In industrialized countries, traumatic brain injury (TBI) still represents the leading cause of death and persisting neurologic impairment among young individuals < 45 years of age. Patients who survive the initial injury are susceptible to sustaining secondary cerebral insults which are initiated by the release of neurotoxic and inflammatory endogenous mediators by resident cells of the central nervous system (CNS). The presence of hypoxia and hypotension in the early resuscitative period further aggravates the inflammatory response due to ischemia/reperfusion-mediated injuries. These are induced by the intrathecal generation of free radicals and activation of the complement cascade. Posttraumatic neuroinflammation is further exacerbated by the subsequent intracranial recruitment of blood-derived immunocompetent cells, leading to secondary cerebral edema and increased intracranial pressure.

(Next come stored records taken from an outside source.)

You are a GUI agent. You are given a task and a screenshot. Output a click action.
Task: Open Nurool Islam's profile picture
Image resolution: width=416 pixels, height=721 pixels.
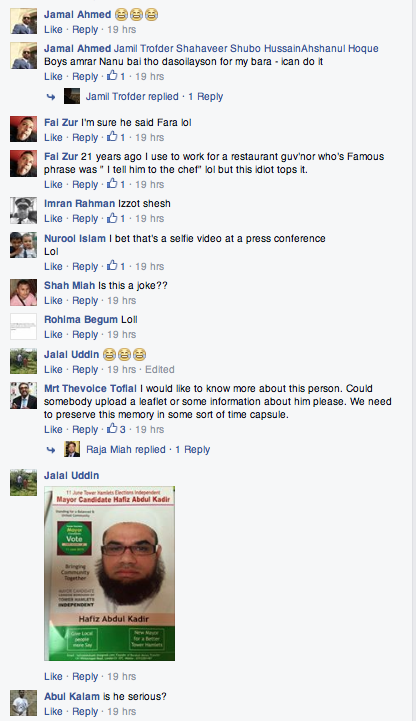coord(23,245)
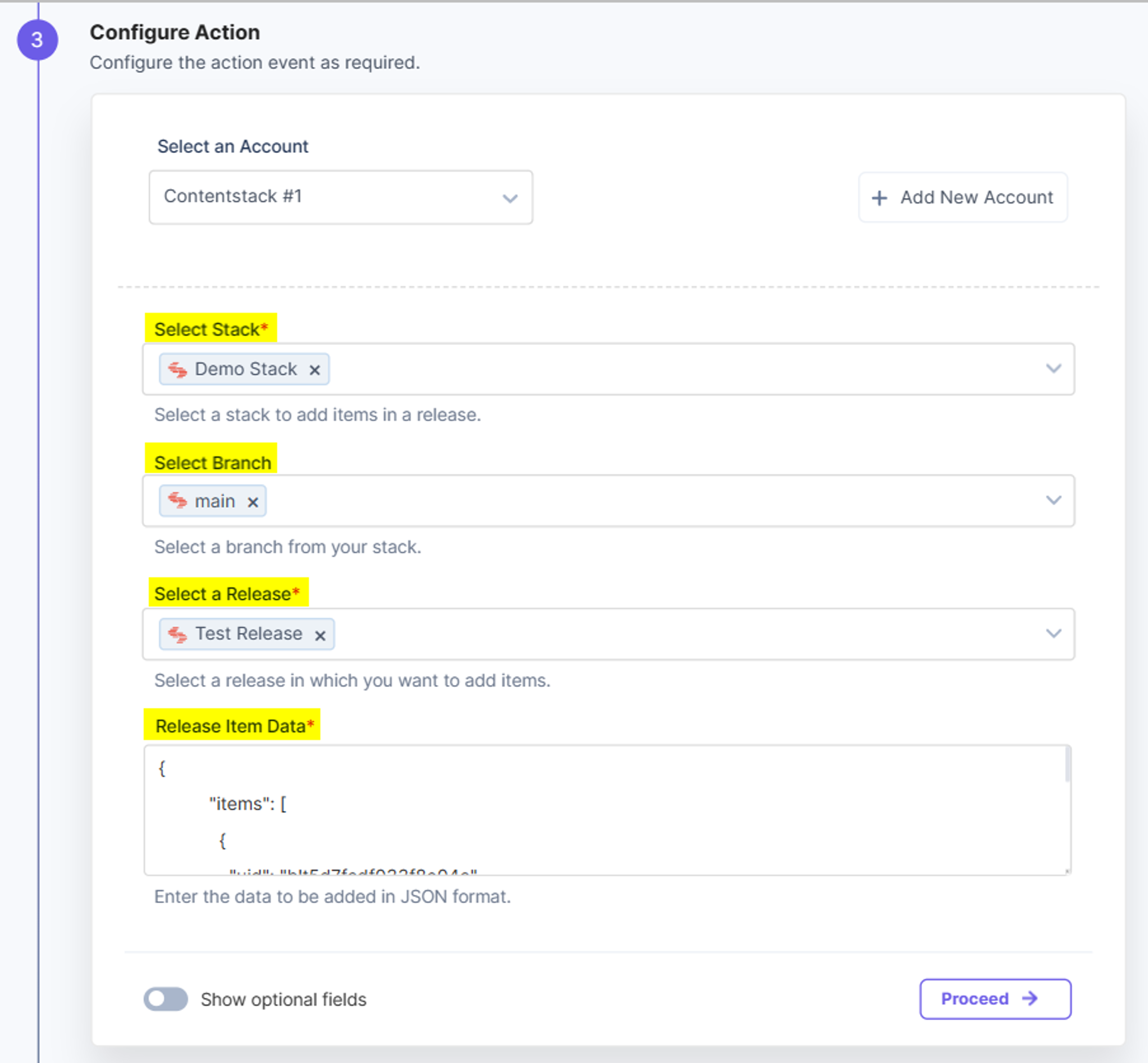The image size is (1148, 1063).
Task: Remove the Demo Stack tag with its x icon
Action: tap(314, 370)
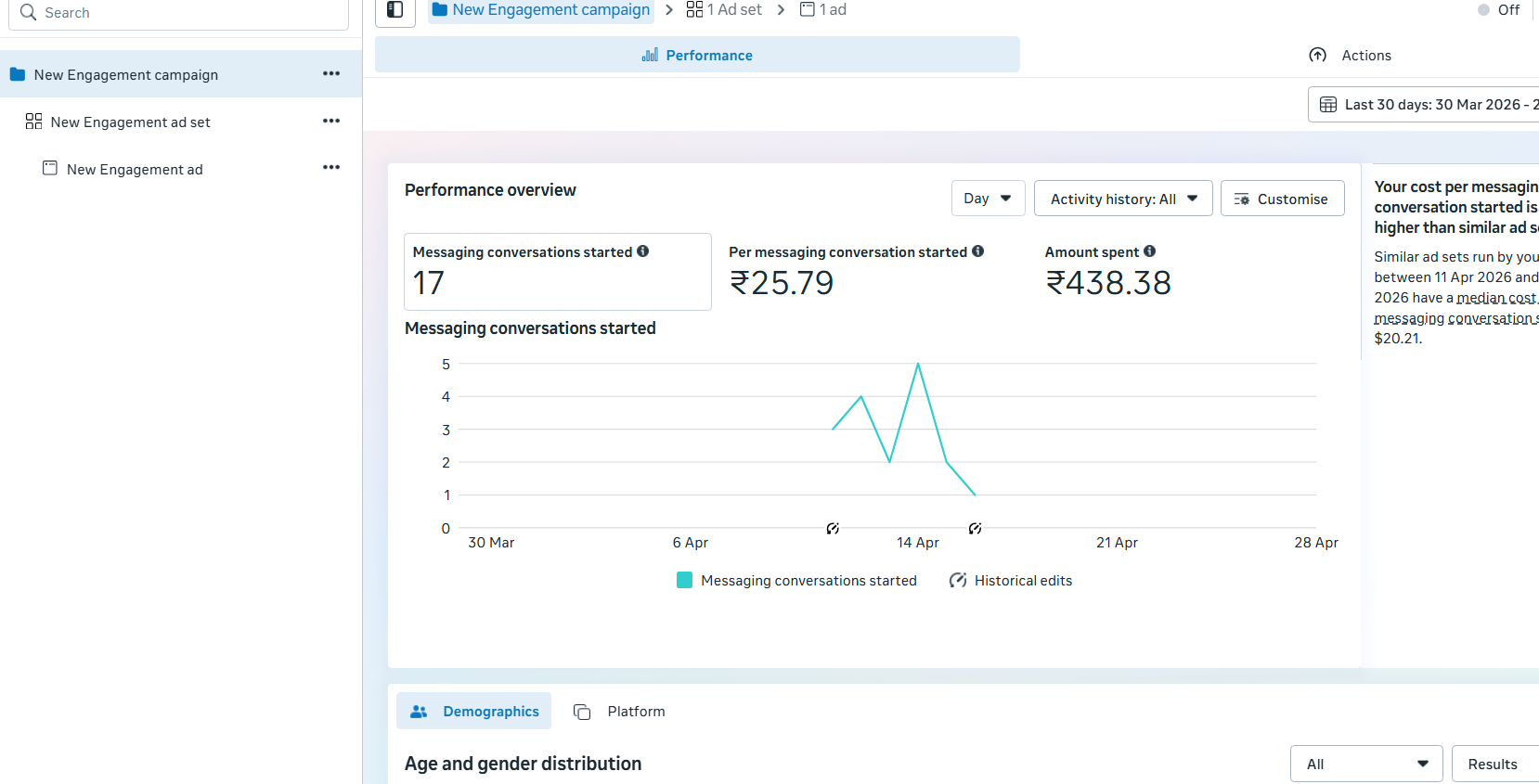Expand Activity history: All dropdown
The width and height of the screenshot is (1539, 784).
coord(1123,199)
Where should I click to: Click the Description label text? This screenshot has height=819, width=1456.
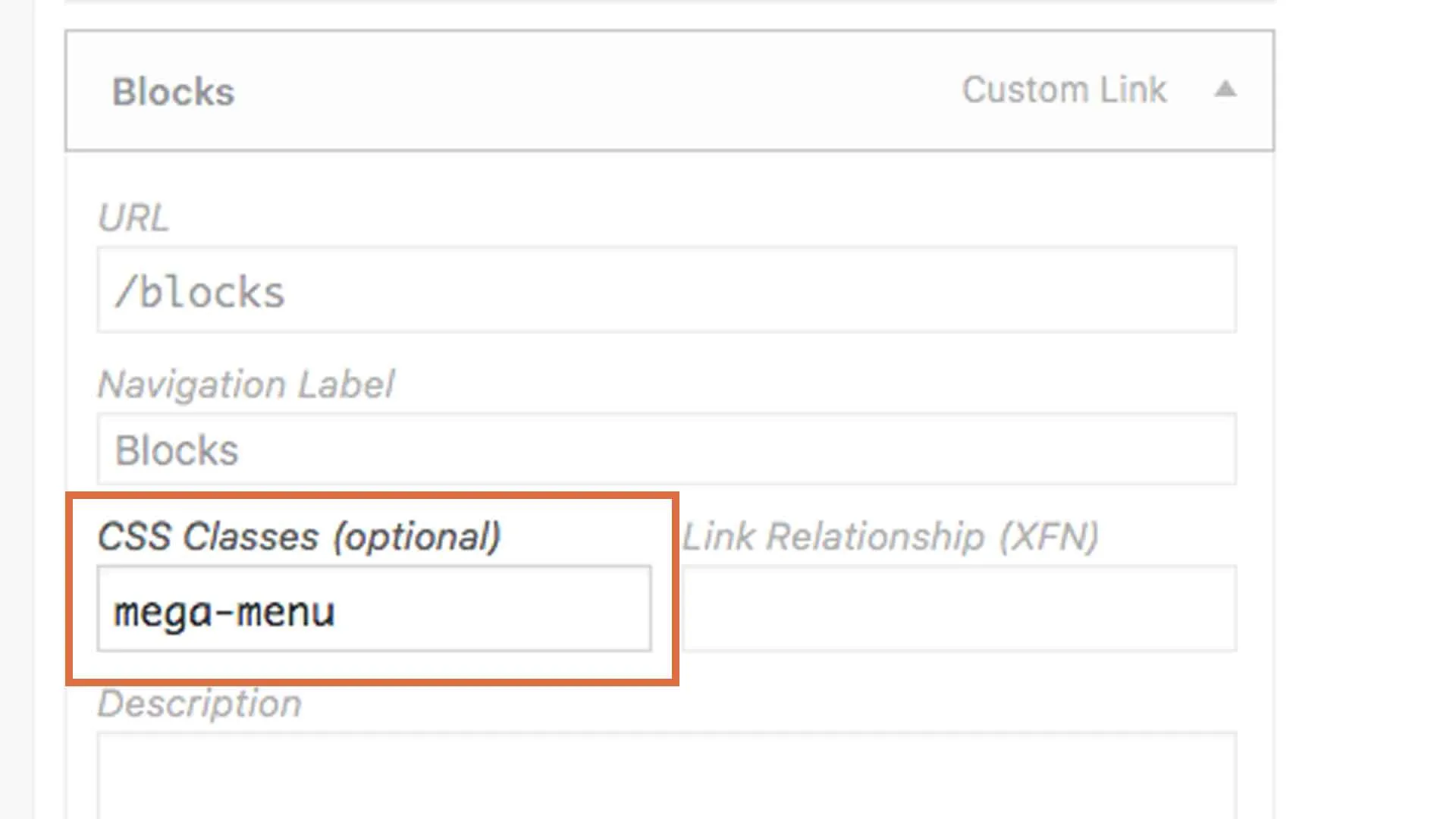click(x=199, y=704)
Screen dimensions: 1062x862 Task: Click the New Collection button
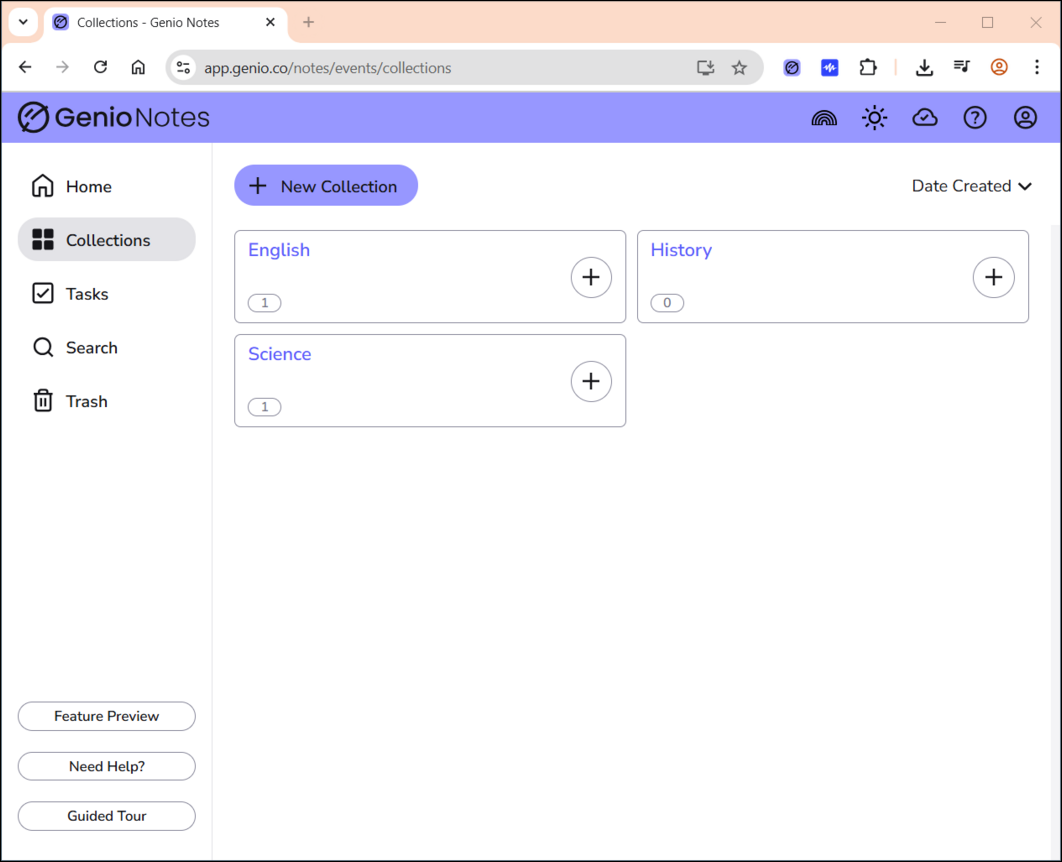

The profound endogenous neuroinflammatory response after TBI, which is phylogenetically aimed at defending the CNS from invading pathogens and repairing lesioned tissue, is, in large part, responsible for the development of secondary brain damage and adverse outcome. However, aside from these deleterious effects, posttraumatic inflammation mediates neuroreparative mechanisms after TBI as well. This "dual effect" of neuroinflammation has been the focus of extensive experimental and clinical research in the past years and has led to an expanded basic knowledge on the cellular and molecular mechanisms which regulate the intracranial inflammatory response after trauma. The present article provides an up-to-date overview on the pathophysiological mechanisms of neuroinflammation after TBI. New potential therapeutic strategies for reducing the extent of secondary brain damage after neurotrauma are discussed.